I started out looking for a list of Texas spiders and it was actually very limiting since most of them were larger spiders or the ones you might worry about if you got bitten.  Then I looked for colors like red and brown.  This too was limiting and not a lot of help.  Then I remembered she jumped to a railing piece from the corner so obviously a jumping spider.  I looked at an images of jumping spiders and way down I saw one just like her.  I say her because the males are entirely black and about half the size.  

As with most jumping spiders she isn't a danger to people.  For starters they would rather run away from you.  For those on the more worried side their venom isn't enough to do much to a person.

Tuesday, May 18, 2021

Pleated Inkcap Mushroom

So many people love to eat mushrooms but, as you probably know, most mushrooms are not the eating variety. This is one such fella.  Not poisonous but not something to be put in your soup or sandwich.

Often people think mushrooms are harmful to their yards or plants.  What mushrooms really do is break down dead material and make it into something plants can use to grow.  I barely got to see this guy since it lasts less than 24 hours before disappearing itself.  With all the rain I have also gotten some other mushrooms growing in various pots on the patio.  The more mulch the more likely it is to get mushrooms since mulch is pretty much the opposite of broken down material.  Last year's mulch is this year's dirt.  The slugs seem to really like some of the mushrooms that have been growing I've removed several of them and tossed them far into the yard, hopefully to forage somewhere else.

Something I didn't know was that some mushrooms in the same group as this little guy can be used to gather ink.  As the name inkcap implies, some of the larger mushrooms actually drip a black fluid containing spores that can be used as ink. They drip so that the wind can catch the spores and take them away.  As they do so the edges curl away and up to promote the drip and release of the spores.
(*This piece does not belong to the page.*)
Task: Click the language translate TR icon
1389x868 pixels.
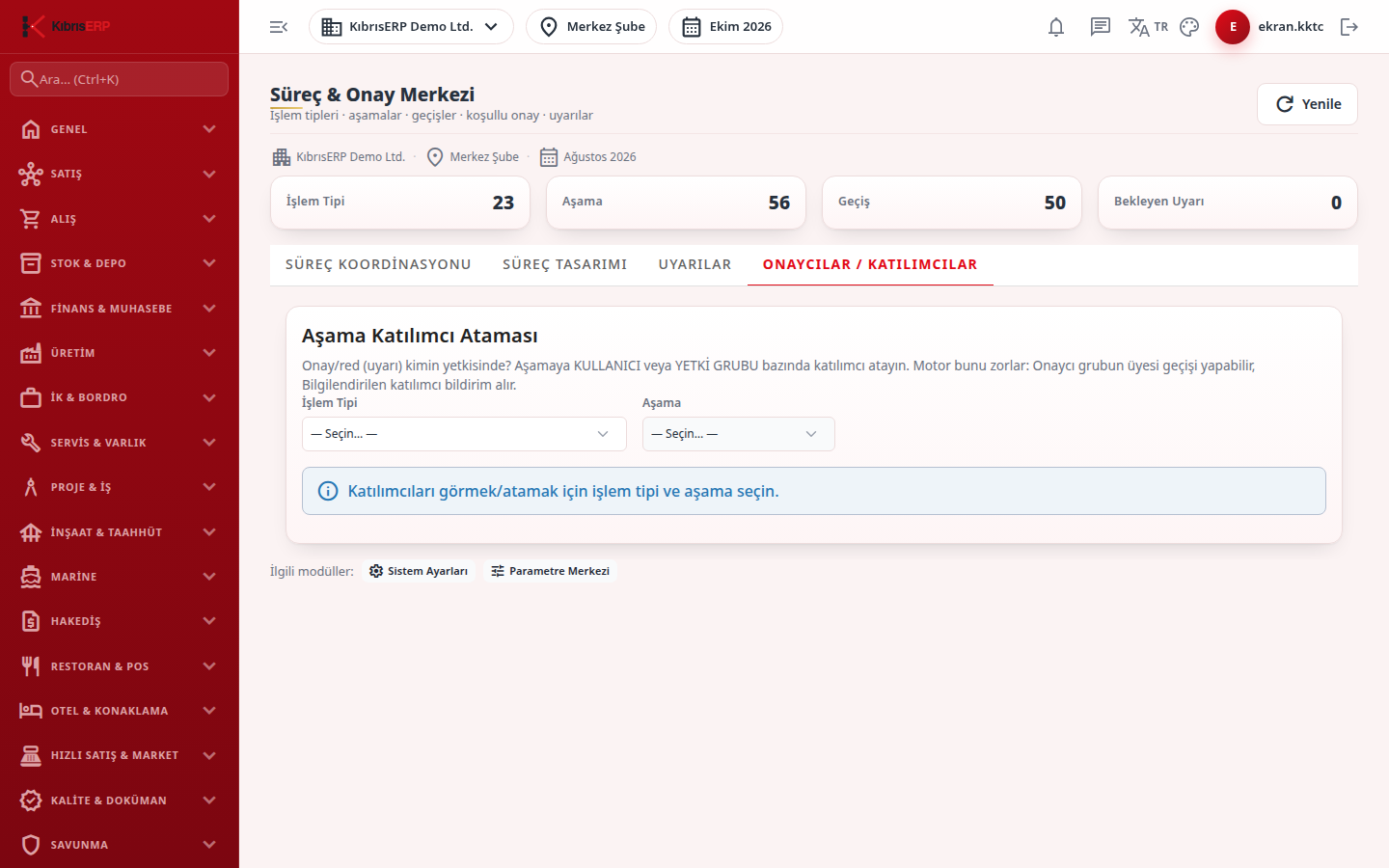Action: tap(1148, 27)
Public Service Announcement: Never eat a mushroom unless you KNOW that it is edible.  There are so many varieties out there and you are safer not guessing.



Sent from my iPhone

Tuesday, May 11, 2021

Erosion Control

Erosion is a constant concern.  This is the "little"  channel behind our apartment. As you can see it is flowing pretty full now and you can see the silt (dirt) it is carrying away. After the rain stopped you could see more of the grass roots exposed to the air.  The grass is probably still well rooted but enough erosion can kill a patch of grass.

This is one of the things I do at work is help make sure newly disturbed areas don't have too much erosion.  Sometimes it can't be helped.  You can't stop all erosion.  In this area there are three things that were used to help prevent to much erosion.  One is the slope of the area.  The water flowing down the channel area doesn't have a lot of elevation change as it flows.  This prevents the speed from getting too high and causing more dirt to dislodge and wash away.  A second but less obvious thing is the little bumps or hills.  These cause the water to slow down on the bottom and let the dirt settle out back into the grass.  The third of course is the grass itself.  It's really the first line defense against erosion and what stops it in lighter rains.

Wind can also cause erosion.  While at the beach you can often see the sand blowing away from the wind.  This is a constant problem, so much so that it can cause road damage if the water erodes the sand that far.  Even far inland where there is a severe lack of trees the dirt can dislodge and cause major problems.  Ever hear of the dust bowl.  It was caused by a removing of too many trees to produce farm land.

What does this have to do with gardening?  Too much watering can cause minor erosion of dirt but also in a raised bed or pot it can remove much wanted nutrients.  Don't wash them out. Water as the plants need it and fertilize so as to replenish any that do get washed away.